- **EXTRACTED TEXT**
- - - - - - -

738: Copan king 18-Rabbit (Uaxaclajuun Ub’aah K’awiil)

Mayan history has thus far been difficult to examine due to a major communication gap. Much of the Western world’s understanding of its own history comes from the written word, such that the deciphering of ancient scripts is not only a linguistic triumph, but it also pushes aside centuries of debris to expose a new corner of human culture.

It is this evolving ability to crack codes from classic Mesoamerica that has yielded a close approximation of the true name of the man formerly known only as 18-Rabbit: Uaxaclajuun Ub’aah K’awiil.*

(Alternately, Waxaklajuun Ub’aah K’awiil. The name means “Eighteen Images of K’awiil”; K’awiil was a Mayan divinity.)


Image (c) Matt Stokes of guatemalaholla.blogspot.com and used with permission.

By any name, he was one of the greatest rulers of the Mayan Classical Era, reigning from the Rio Copan Valley in today’s Honduras, near the present border with Guatemala. His life is preserved in several sets of stelae on temples around Copan and describes a man intent on advancing the culture of Copan.

In the city itself, Uaxaclajuun Ub’aah K’awiil greatly contributed to the design of the Great Plaza, which housed one of the great ball courts in the region. More obviously, though, his reign was marked by a drastic sculptural shift away from the angular designs of the Early Classical period and straight into the more complete and rounded designs that persisted through the remainder of the Mayan era.

Reliefs from: the preceding 12th Ruler period (left); and, from 18 Rabbit’s period (right).

In spite of these major cultural moves, little about Uaxaclajuun Ub’aah K’awiil is known directly. However, for the 20th anniversary of his ascension to the throne — on March 27, 715 AD** — Temple 22 was dedicated to the ruler, with a rare inscription ascribed to the ruler himself etched thereon.

- - - - - - -

- **SUPPLIED INFORMATION**

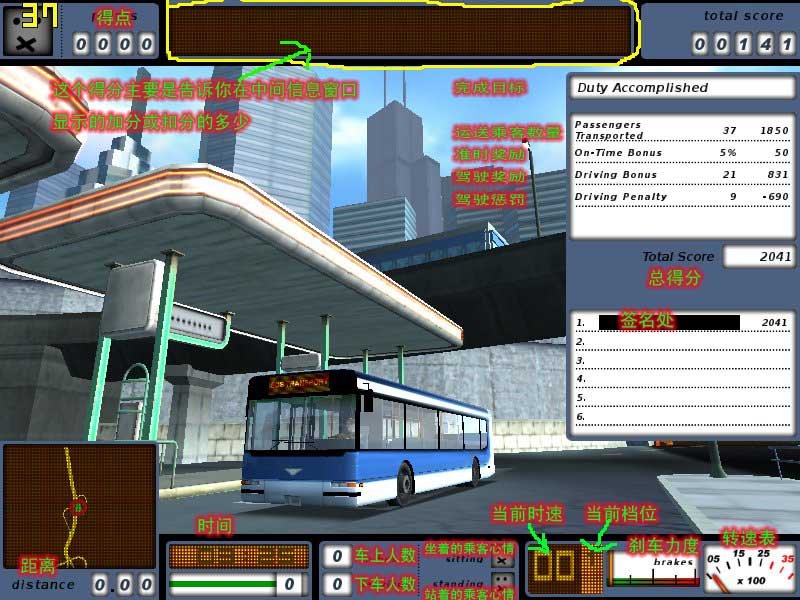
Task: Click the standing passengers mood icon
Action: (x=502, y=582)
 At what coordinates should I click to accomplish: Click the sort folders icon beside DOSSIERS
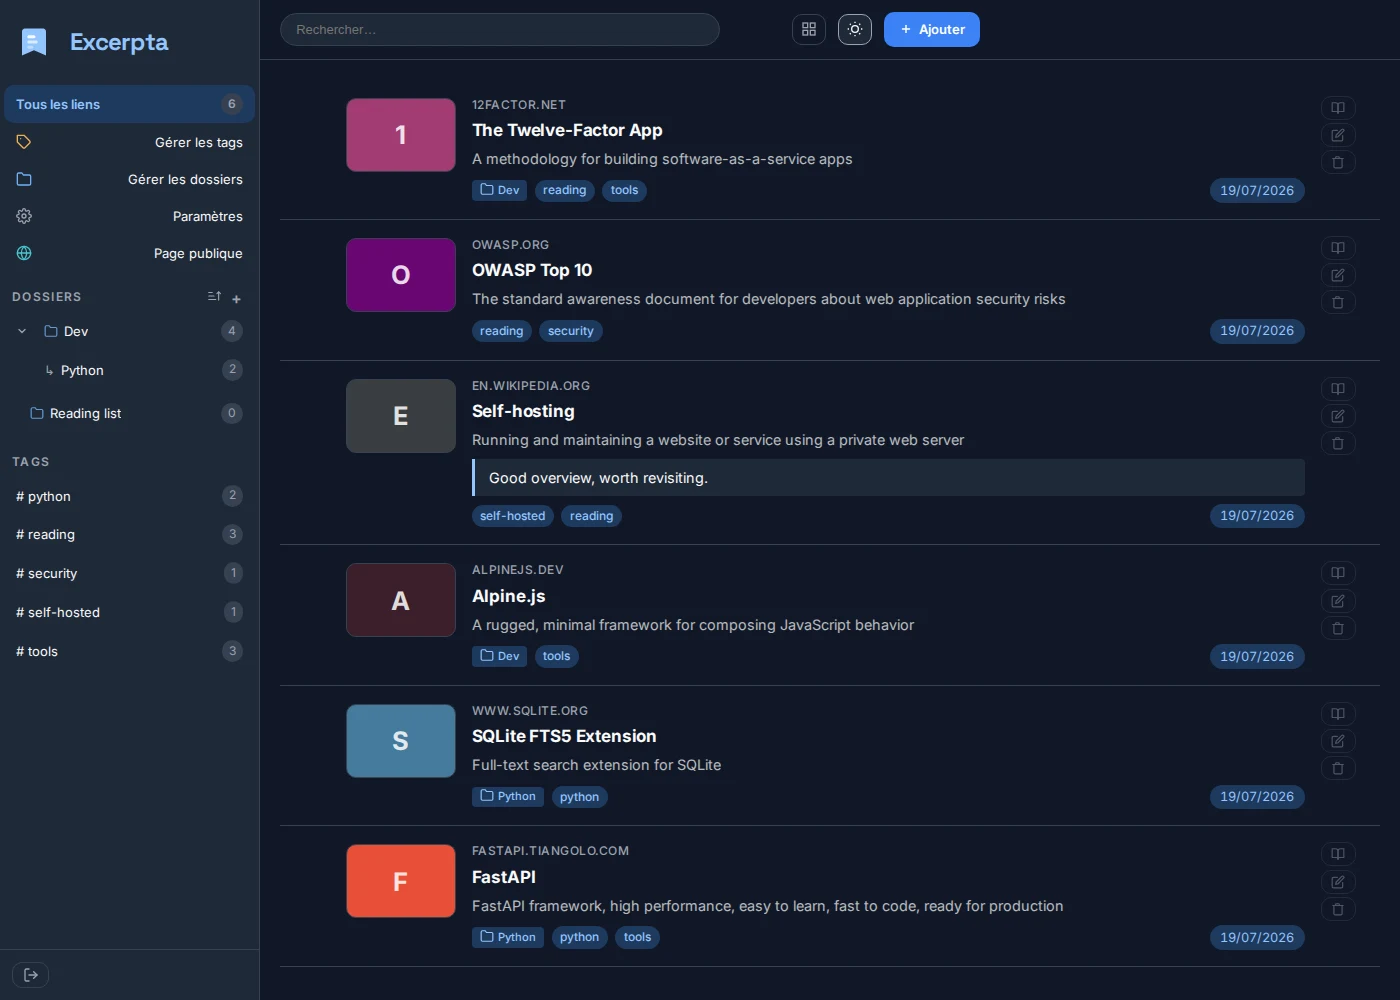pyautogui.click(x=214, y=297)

- - - - - - -

- **REQUIRED WORK**
1) In the text about the Copan king 18-Rabbit, what does the name Uaxaclajuun Ub’aah K’awiil mean?
2) Explain in one to three sentences why the text about the Copan king 18-Rabbit calls deciphering ancient scripts more than a linguistic triumph.
3) Copy everything from "Reliefs from: the" down to "himself etched thereon." in the text about the Copan king 18-Rabbit, renaming "Temple 22" as "Temple Twenty-Two".

- **SOLUTIONS TO EACH TASK**
1) It means “Eighteen Images of K’awiil.”

2) Much of the Western world’s understanding of its own history comes from the written word. So deciphering ancient scripts also pushes aside centuries of debris to expose a new corner of human culture.

3)
Reliefs from: the preceding 12th Ruler period (left); and, from 18 Rabbit’s period (right).

In spite of these major cultural moves, little about Uaxaclajuun Ub’aah K’awiil is known directly. However, for the 20th anniversary of his ascension to the throne — on March 27, 715 AD** — Temple Twenty-Two was dedicated to the ruler, with a rare inscription ascribed to the ruler himself etched thereon.